TAYLOR, JAMES BAYARD - American Literature of the Sea and Great Lakes

American Literature of the Sea and Great Lakes

TAYLOR, JAMES BAYARD (1825-1878). James Bayard Taylor, born in Chester County, Pennsylvania, launched his career as a travel writer with Views Afoot (1846), an account of a walking tour of Europe, and soon became probably the most popular and prolific American travel writer of his time. His accounts usually emphasize inland areas, but two have significant sections on sea travel. A Visit to India, China, and Japan in the Year 1853 (1855) recounts a hurried trip leading him to Shanghai, where he was appointed a master’s mate by Commodore Matthew Perry* on the voyage to open Japan to the Western world. Though Taylor sailed from Gibraltar across the Mediterranean and then from Suez to Bombay, he says little about the journey except to describe the British fortress at Aden, and even less about the subsequent journey from Calcutta to Shanghai.

He reports the journey to Japan more fully, though he was obliged to give his trip notes to the navy and depends heavily on memory for this early account of American encounters with Japan.

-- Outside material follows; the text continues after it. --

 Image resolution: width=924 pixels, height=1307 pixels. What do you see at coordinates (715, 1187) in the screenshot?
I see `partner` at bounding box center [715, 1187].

His narrative also describes visits to the Loo-Choo Islands (now the Ryukyu), the Bonin group, and the Marquesas, mentioning in his narrative Herman Melville’s* Typee* (1846). When negotiations with Japan begin, Taylor does not find Perry’s aggressive tactics at all offensive but contrasts what he considers the forthrightness and firmness of Perry with the duplicity and dissimulation of the Japanese. Despite the brevity of his career as a naval officer, Taylor asserts that promotion in the navy should not be based on seniority and that corporal punishment should be maintained.

In the summer of 1857, as part of a plan to describe for a volume entitled Northern Travels (1858) both a day in which the sun did not rise and a day in which it did not set, he sailed up the coast above Norway into the Arctic* circle. Again he writes little about the sea, admiring sunsets and a glacier, finding the maelstrom more famous than dangerous, and thinking the descendants of the Vikings an unimpressive lot.